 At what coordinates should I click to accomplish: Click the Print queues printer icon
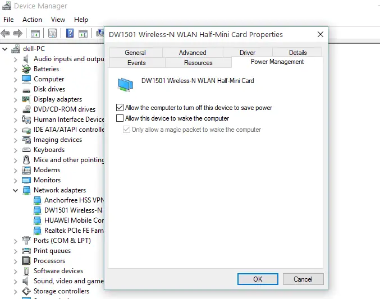[x=26, y=251]
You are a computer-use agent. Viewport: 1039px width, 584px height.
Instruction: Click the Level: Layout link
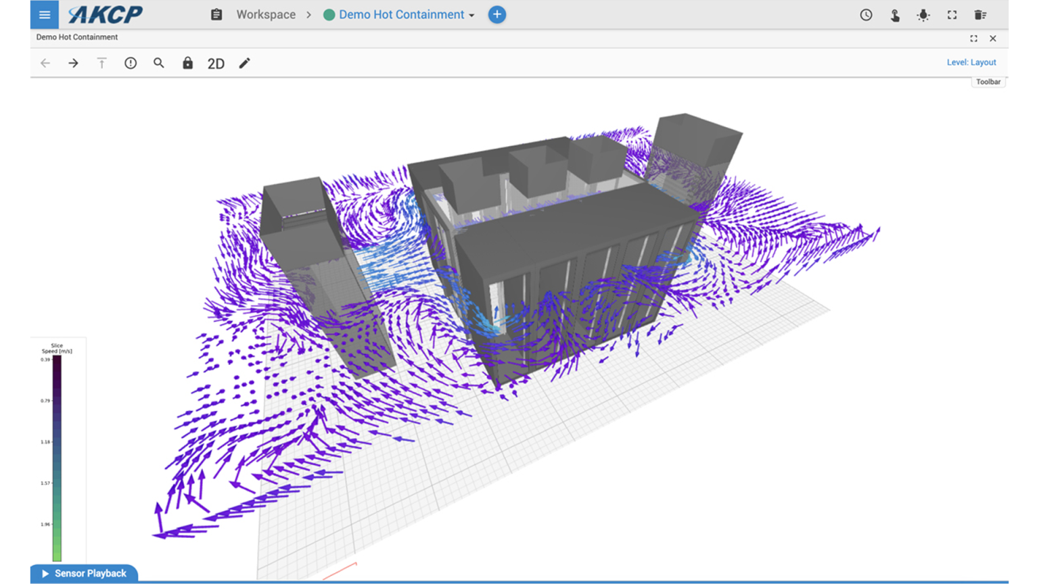pos(971,62)
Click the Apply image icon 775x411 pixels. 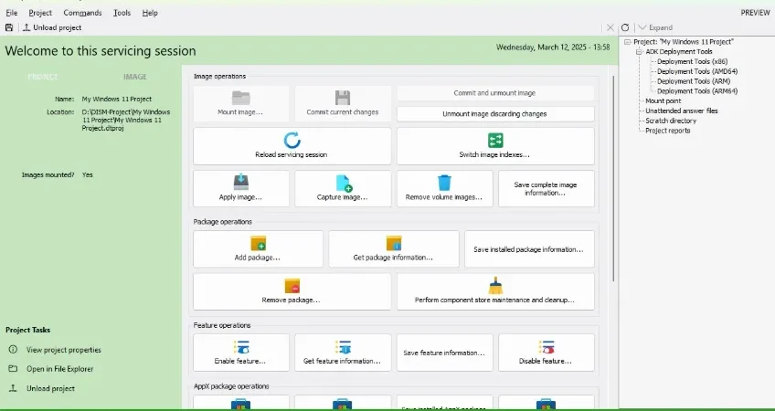pyautogui.click(x=241, y=181)
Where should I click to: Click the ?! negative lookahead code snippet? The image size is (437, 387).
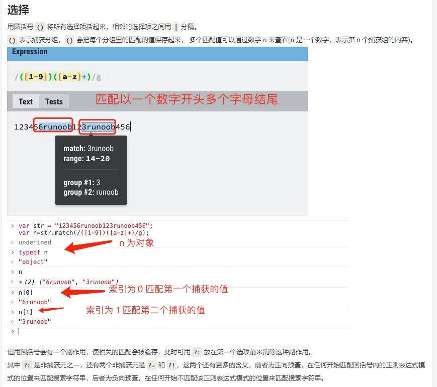(171, 366)
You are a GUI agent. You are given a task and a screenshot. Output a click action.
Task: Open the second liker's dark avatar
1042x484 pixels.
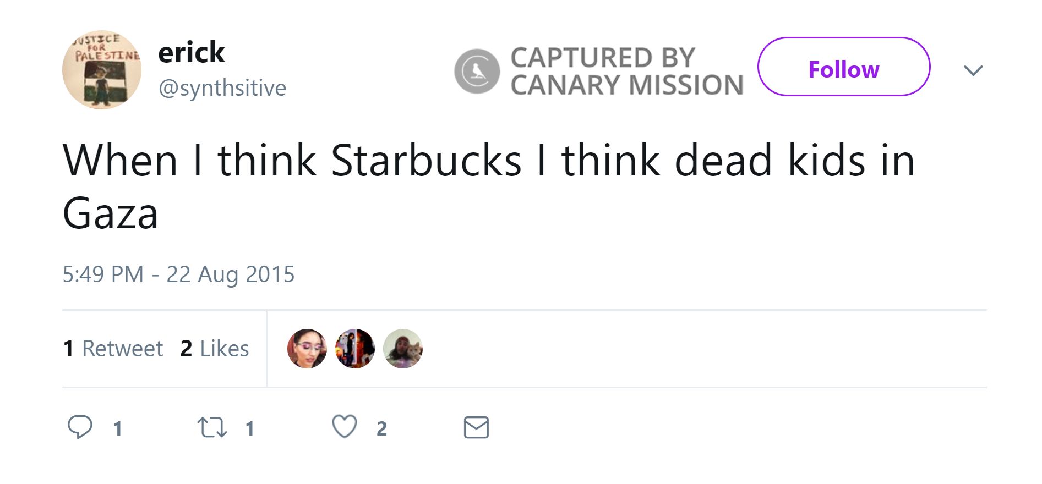(355, 349)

········

What do the lines above say from the line containing "Task: Open the second liker's dark avatar" through the last line? Quote them exactly, both ends included, and leave out the pictures.

**ANSWER SPACE**
Task: Open the second liker's dark avatar
1042x484 pixels.
(355, 349)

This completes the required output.